Вот еще лет через пяток — может и смогу приглядеться поближе к этому самому Моему поколению…

Анджей ходил в ЛИТО Виктора Сосноры.

Он рассказывает о своих друзьях, не ставших известными.

И о своих учителях — вполне известных.

Но пропущены — все одинаково.

Тут такое место. Оно хлюпает.

Гена Григорьев не войдет уж в антологию «Стихи в Питере.
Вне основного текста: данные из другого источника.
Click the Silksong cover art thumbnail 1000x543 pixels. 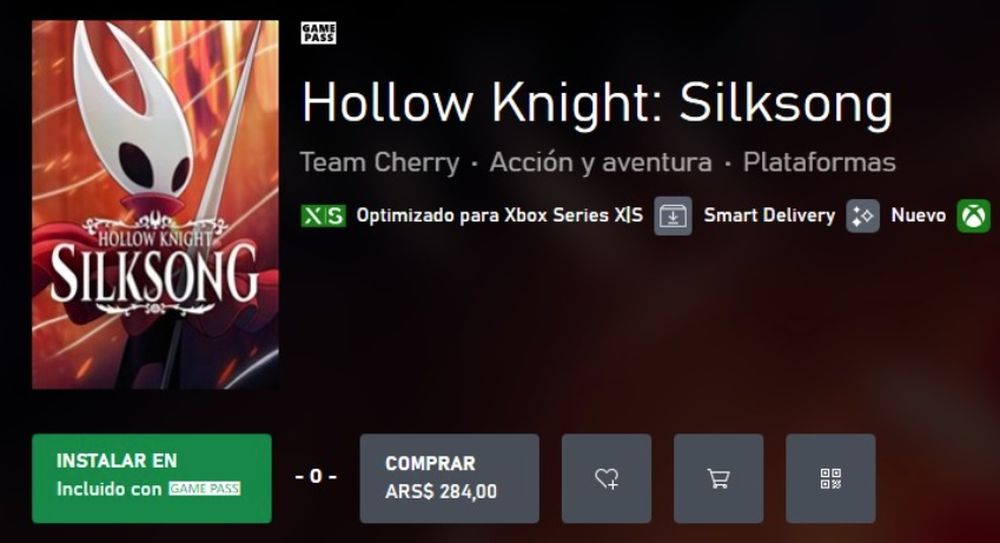tap(155, 204)
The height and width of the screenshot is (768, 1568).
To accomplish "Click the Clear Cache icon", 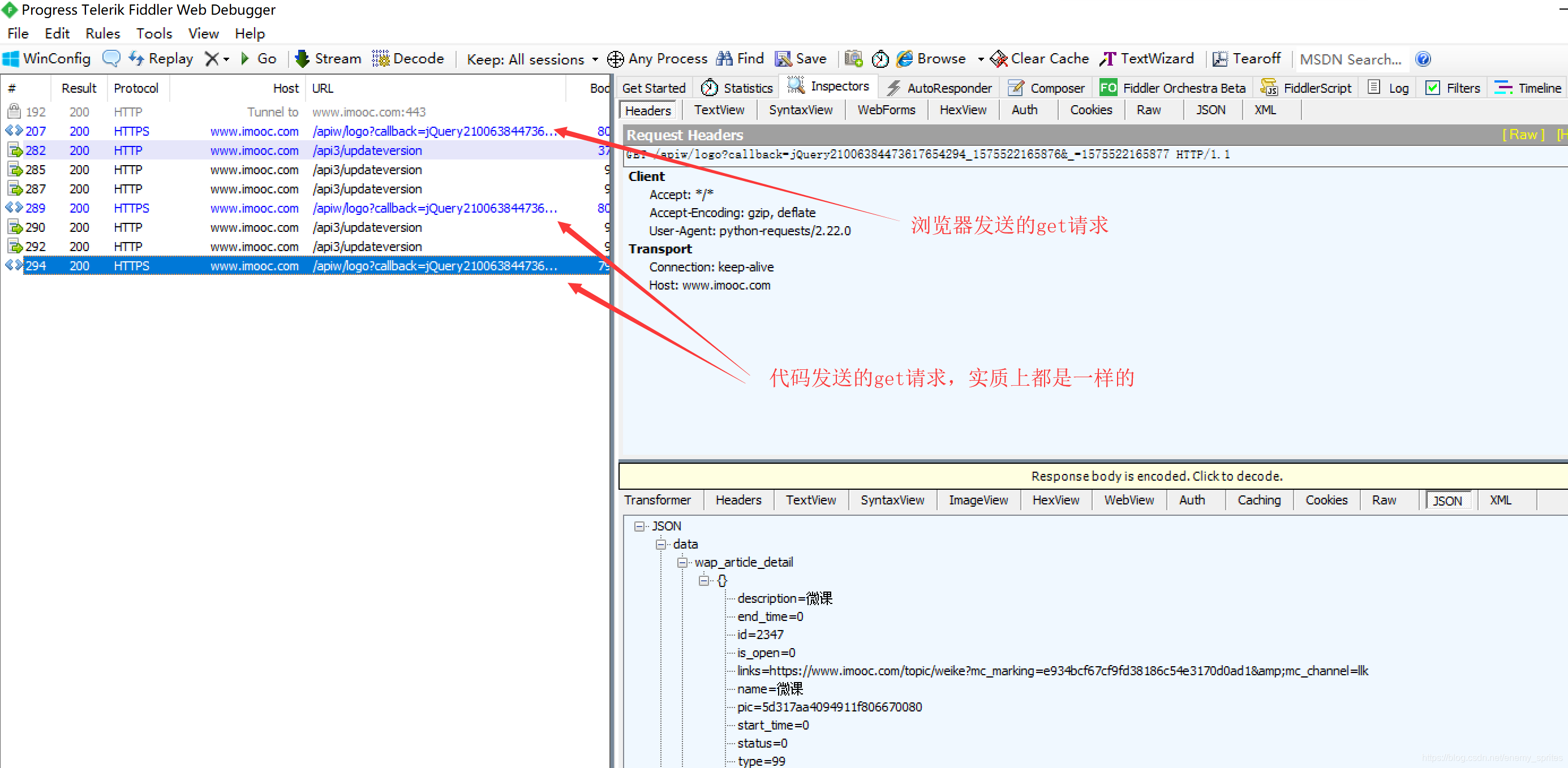I will (x=998, y=59).
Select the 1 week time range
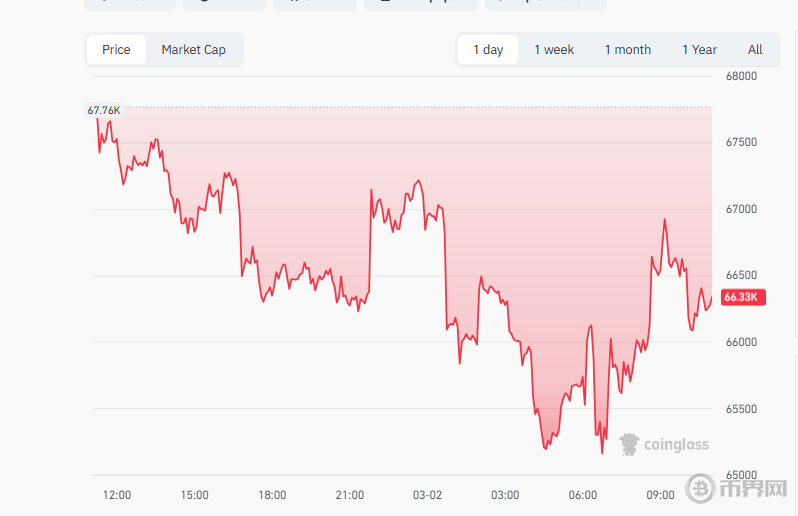 pyautogui.click(x=554, y=50)
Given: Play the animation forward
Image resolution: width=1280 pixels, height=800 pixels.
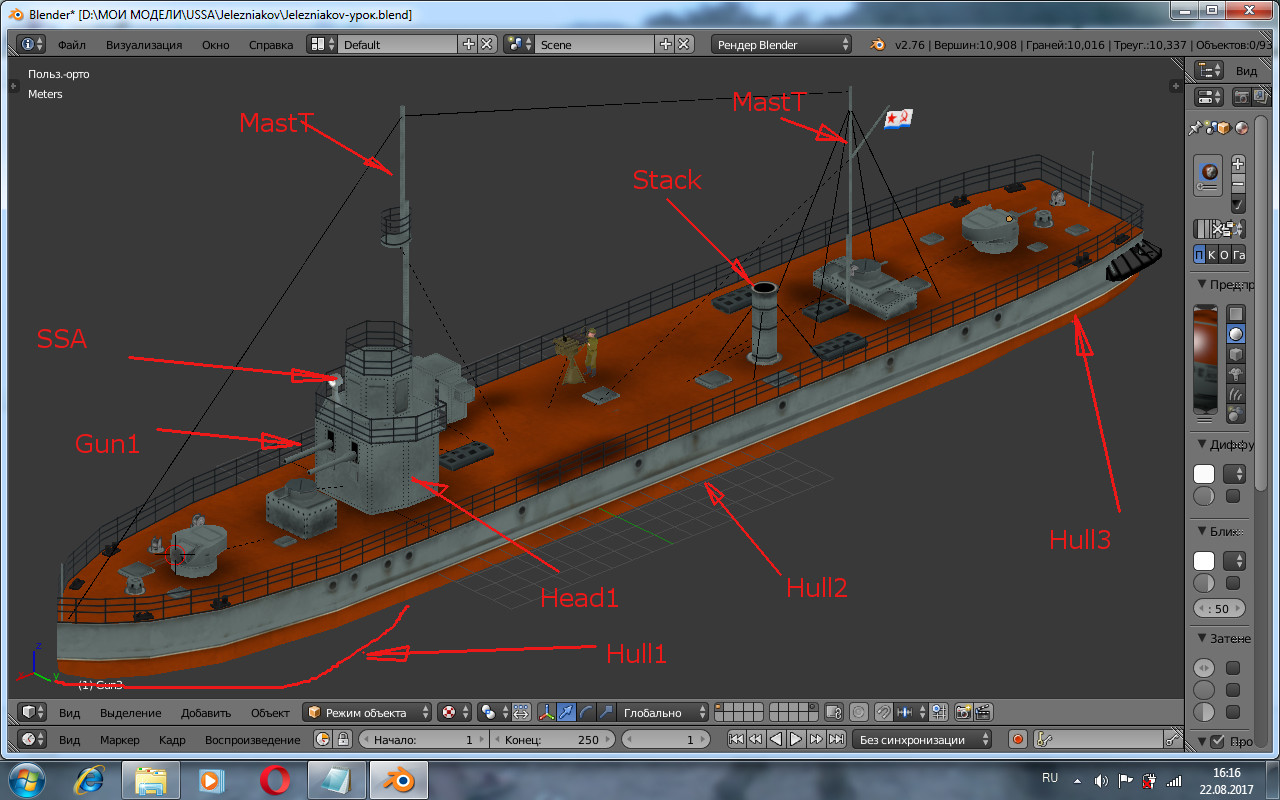Looking at the screenshot, I should point(796,740).
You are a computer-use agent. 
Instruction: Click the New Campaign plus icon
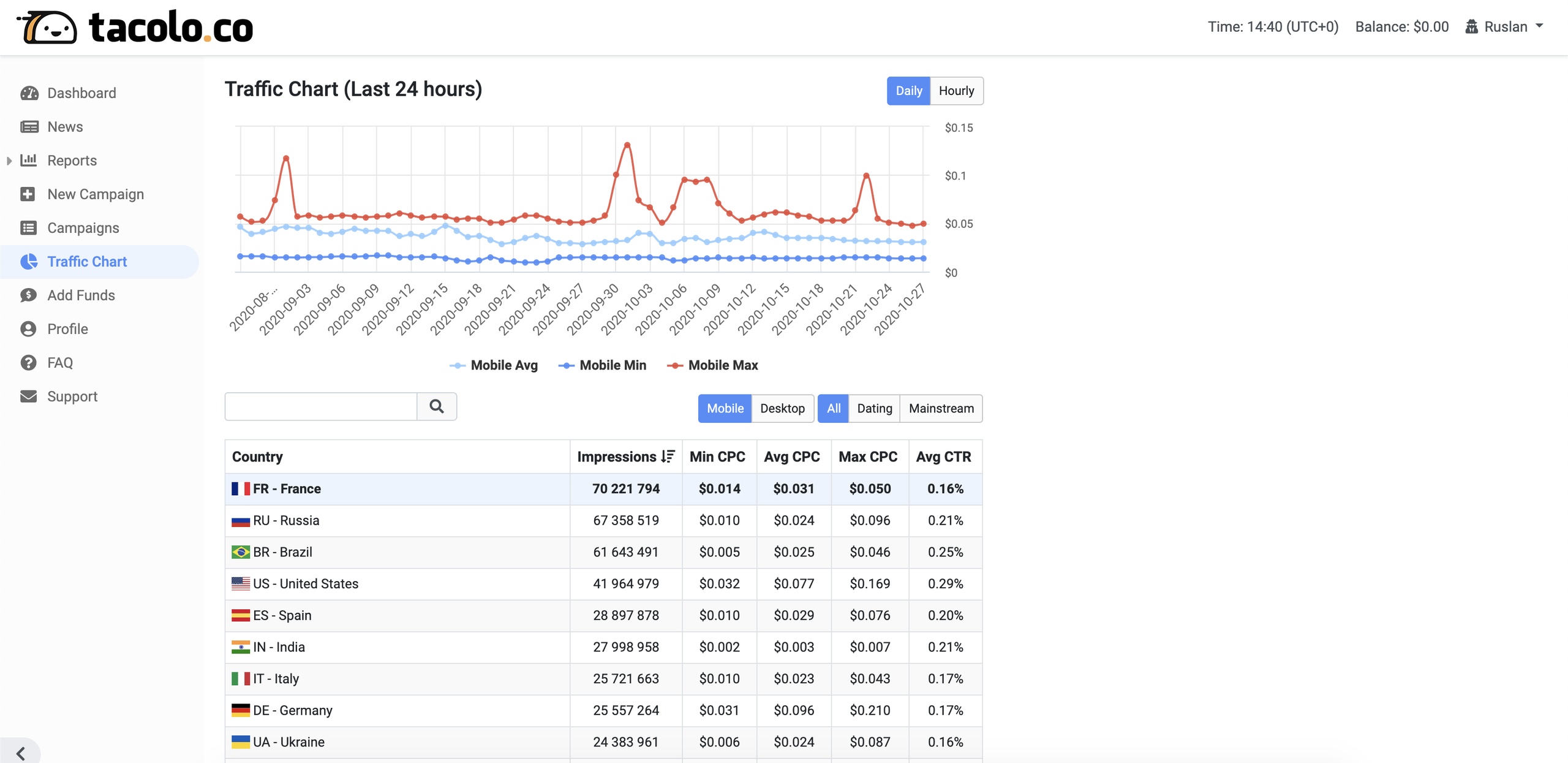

Здесь и Сейчас», но слова его о том, что «мы идем по болоту» — важный камертон.

Место хлюпает, и кто-то увяз и больше не вынырнул.
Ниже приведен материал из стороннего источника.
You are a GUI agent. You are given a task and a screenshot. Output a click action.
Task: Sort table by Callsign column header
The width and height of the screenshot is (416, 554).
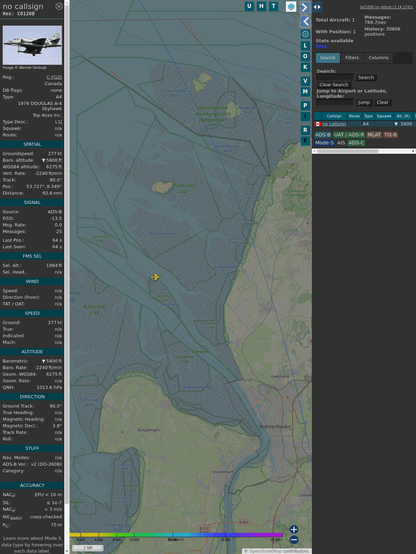(334, 116)

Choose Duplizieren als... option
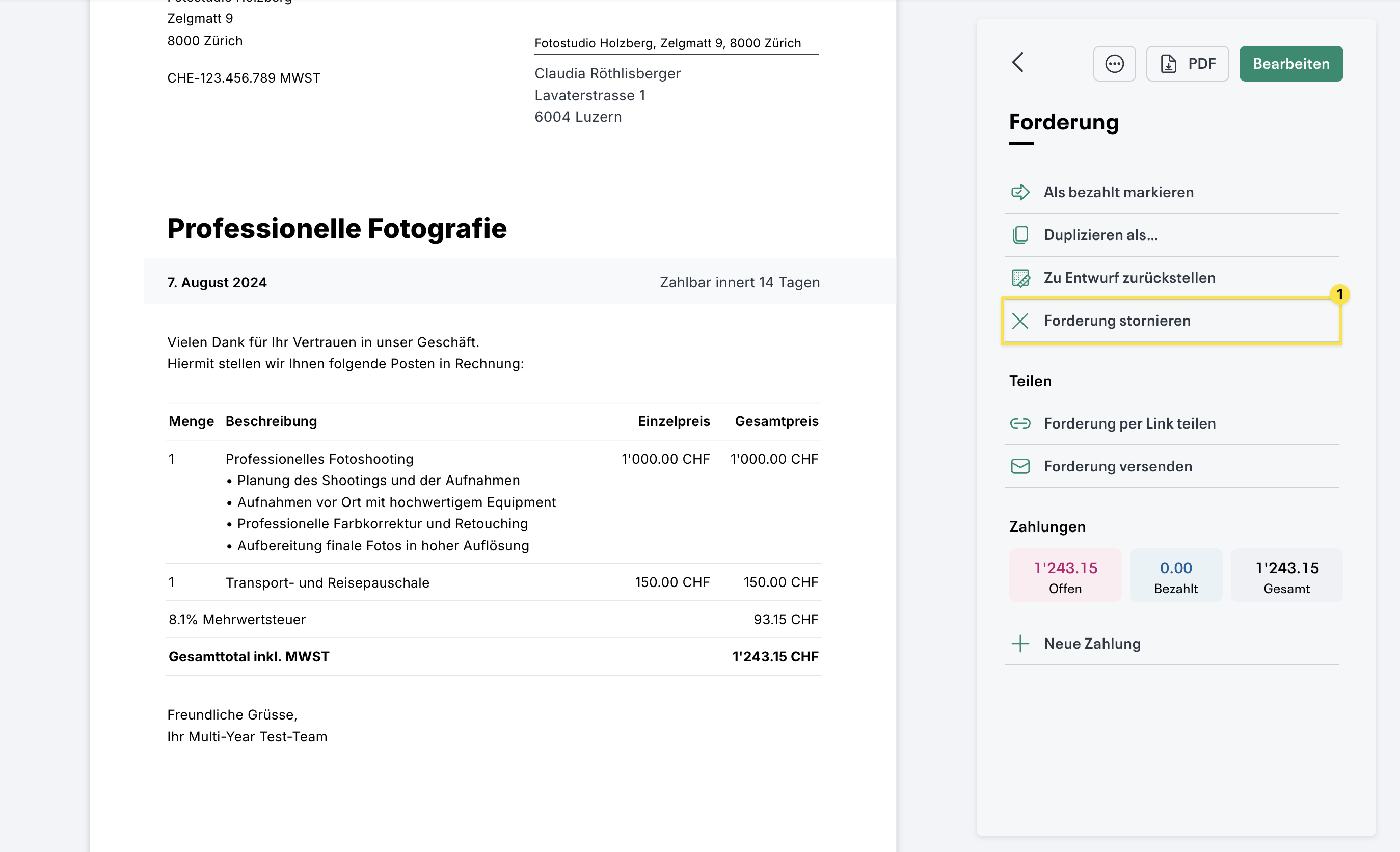1100,235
И вот не поколению, но Городу — выпал еще один Нестор, еще одна нелживая — ЖИВАЯ летопись.

О Городе и Времени.

Меня эта книга — встряхнула, как следует.
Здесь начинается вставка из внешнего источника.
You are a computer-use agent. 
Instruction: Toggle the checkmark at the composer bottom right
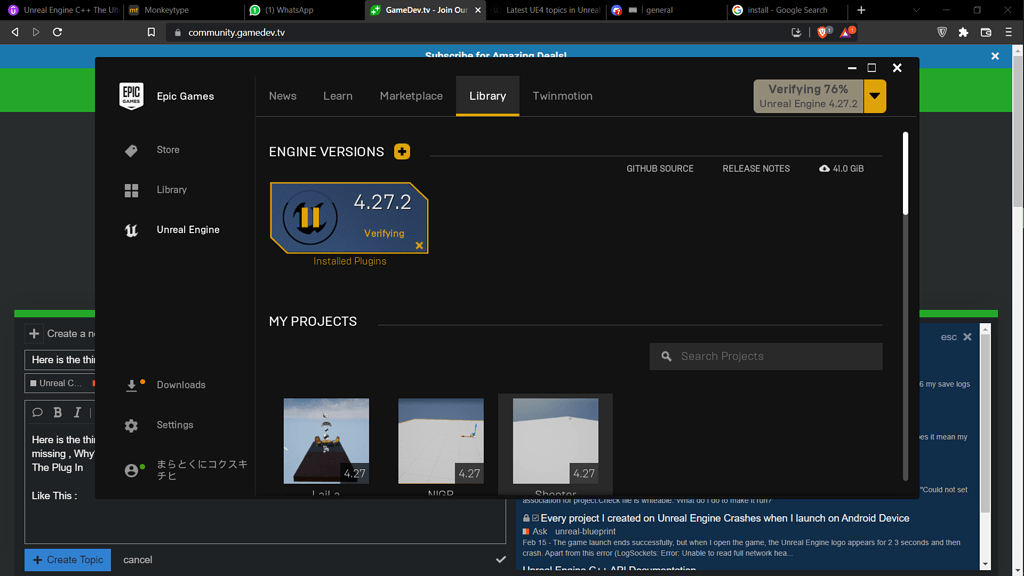coord(501,559)
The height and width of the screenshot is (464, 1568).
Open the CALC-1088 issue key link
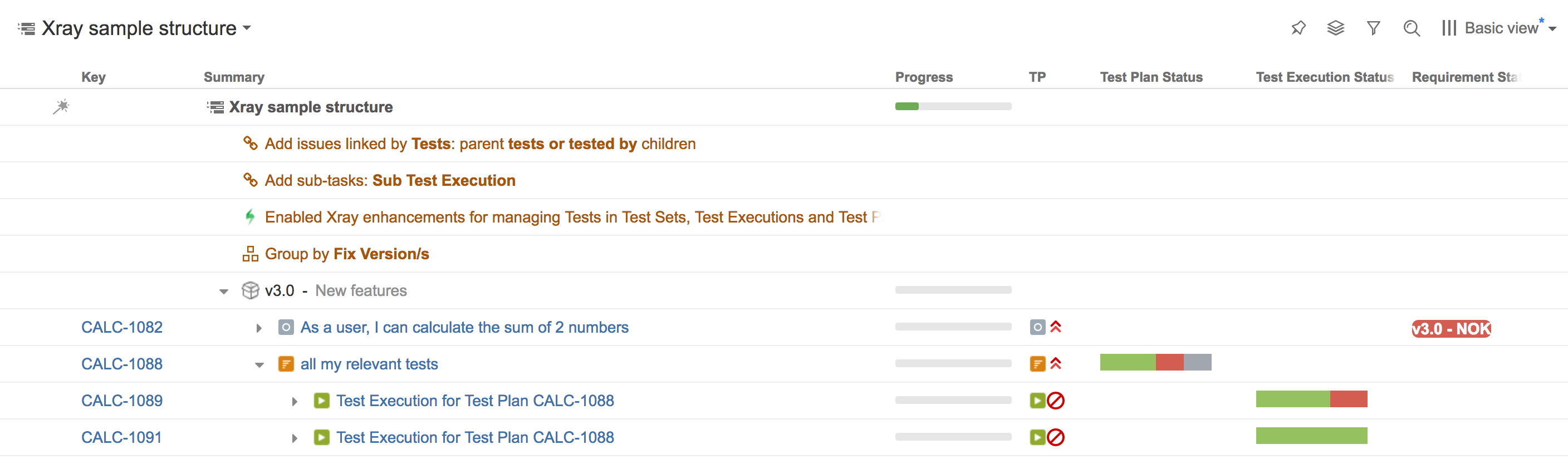click(122, 364)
Книга Поэта о Поэтах. Настоящая книга.

Хочется по инерции добавить: «сейчас таких уже не делают».

Но «Пропущенное поколение» сделано именно сейчас и здесь.

Вот она тут висит, голубушка.

http://www.andrzeiig.narod.ru/memory.htm

Кто захочет узнать, тот прочтет.

А может это вообще просто любовная история.

Мальчика. С Девочкой, с Городом, с Учителем, с Другом.

С тем, кого не станем называть.

И с Тем, Кого не станем упоминать всуе.

Такая история. Чисто «Фауст».

Кто скажет что про поэтов интересно читать только поэтам?

Э-э-э-э нет, вот про поэтов то, по неясной причине, интересно читать всем.

Даже больше, чем про кинозвезд. Вероятно поэты пьют и любят более витиевато.

Про место, которое хлюпает — сделана книга, которая сияет и переливается.

Анджей — поэт. Настоящий — по ту, правильную строну вертикали.

Последние его стихи — вот все про ту же Вертикаль.

Уже в самом, что ни есть, высоцком смысле этого слова.

Здесь пусть будут отрывки из поэмы «На Высотах».

Я только как большой нелюбитель природы, не выдержала и вставила в эти высоты — наоборот про обрыв. Про петлю.

Про Маруську-анархистку.

Невпопад и не к месту. Ее даже и в Бедные Девушки не запишешь.

Она офицерам погоны к плечам гвоздями приколачивала.

И комиссарам тож. Ваще такая… Женя Хасис.

НЕ ЖАЛКО. Но вот читаешь анджеев стих — и все равно жалко.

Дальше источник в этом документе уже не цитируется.